◆ **EXERCISE DESCRIPTION**:
Nothing but the lines from the one containing "Task: Select the 存储 step link" through the last line of the data below should be returned, each copied exactly.

◆ **INPUT**:
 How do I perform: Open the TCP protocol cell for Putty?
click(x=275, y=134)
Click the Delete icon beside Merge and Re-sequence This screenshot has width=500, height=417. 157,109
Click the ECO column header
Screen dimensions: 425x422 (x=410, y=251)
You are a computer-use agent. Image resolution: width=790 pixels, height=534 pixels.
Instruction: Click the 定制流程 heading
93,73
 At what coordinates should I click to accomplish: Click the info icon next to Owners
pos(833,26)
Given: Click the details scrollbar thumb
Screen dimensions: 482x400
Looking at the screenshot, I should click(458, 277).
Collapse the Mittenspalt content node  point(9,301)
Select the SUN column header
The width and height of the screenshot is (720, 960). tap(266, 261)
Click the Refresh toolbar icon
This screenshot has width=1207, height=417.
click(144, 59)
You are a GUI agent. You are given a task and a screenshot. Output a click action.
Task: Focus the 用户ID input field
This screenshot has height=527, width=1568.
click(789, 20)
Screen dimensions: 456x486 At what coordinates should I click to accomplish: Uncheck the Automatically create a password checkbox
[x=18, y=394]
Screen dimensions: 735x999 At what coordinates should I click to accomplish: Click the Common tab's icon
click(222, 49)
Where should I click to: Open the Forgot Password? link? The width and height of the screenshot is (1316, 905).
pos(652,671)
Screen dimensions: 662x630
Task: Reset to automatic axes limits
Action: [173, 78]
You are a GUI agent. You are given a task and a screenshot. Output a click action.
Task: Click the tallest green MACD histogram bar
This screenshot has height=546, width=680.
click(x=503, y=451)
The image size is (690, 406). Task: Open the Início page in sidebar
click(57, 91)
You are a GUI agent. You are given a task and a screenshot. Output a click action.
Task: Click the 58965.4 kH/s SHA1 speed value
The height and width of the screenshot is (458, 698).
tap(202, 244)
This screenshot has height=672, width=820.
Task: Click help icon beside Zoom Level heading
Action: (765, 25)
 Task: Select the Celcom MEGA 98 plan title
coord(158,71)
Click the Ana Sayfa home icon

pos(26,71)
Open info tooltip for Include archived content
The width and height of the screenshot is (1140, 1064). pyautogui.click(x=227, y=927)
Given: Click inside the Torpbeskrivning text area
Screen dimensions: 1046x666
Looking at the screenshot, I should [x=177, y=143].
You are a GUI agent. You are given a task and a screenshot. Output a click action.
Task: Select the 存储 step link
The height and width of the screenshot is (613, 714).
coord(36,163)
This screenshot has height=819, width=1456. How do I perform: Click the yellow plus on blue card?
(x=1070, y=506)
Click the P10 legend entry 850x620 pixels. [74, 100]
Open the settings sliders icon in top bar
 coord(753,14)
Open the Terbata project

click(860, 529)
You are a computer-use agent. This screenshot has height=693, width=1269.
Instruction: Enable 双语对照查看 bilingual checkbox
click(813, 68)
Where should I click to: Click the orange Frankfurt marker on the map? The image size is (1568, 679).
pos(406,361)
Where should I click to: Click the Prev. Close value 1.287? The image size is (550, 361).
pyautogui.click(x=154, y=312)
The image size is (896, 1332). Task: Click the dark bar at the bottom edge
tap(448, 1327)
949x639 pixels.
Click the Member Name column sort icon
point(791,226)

◆ **TASK SOLUTION**:
Task: Select the 存储 step link
The height and width of the screenshot is (613, 714).
coord(36,163)
This screenshot has height=819, width=1456. How do I perform: Click the yellow plus on blue card?
(x=1070, y=506)
Click the P10 legend entry 850x620 pixels. [74, 100]
Open the settings sliders icon in top bar
 coord(753,14)
Open the Terbata project

click(860, 529)
You are a computer-use agent. This screenshot has height=693, width=1269.
Instruction: Enable 双语对照查看 bilingual checkbox
click(813, 68)
Where should I click to: Click the orange Frankfurt marker on the map? The image size is (1568, 679).
pos(406,361)
Where should I click to: Click the Prev. Close value 1.287? The image size is (550, 361).
pyautogui.click(x=154, y=312)
The image size is (896, 1332). Task: Click the dark bar at the bottom edge
tap(448, 1327)
949x639 pixels.
Click the Member Name column sort icon
point(791,226)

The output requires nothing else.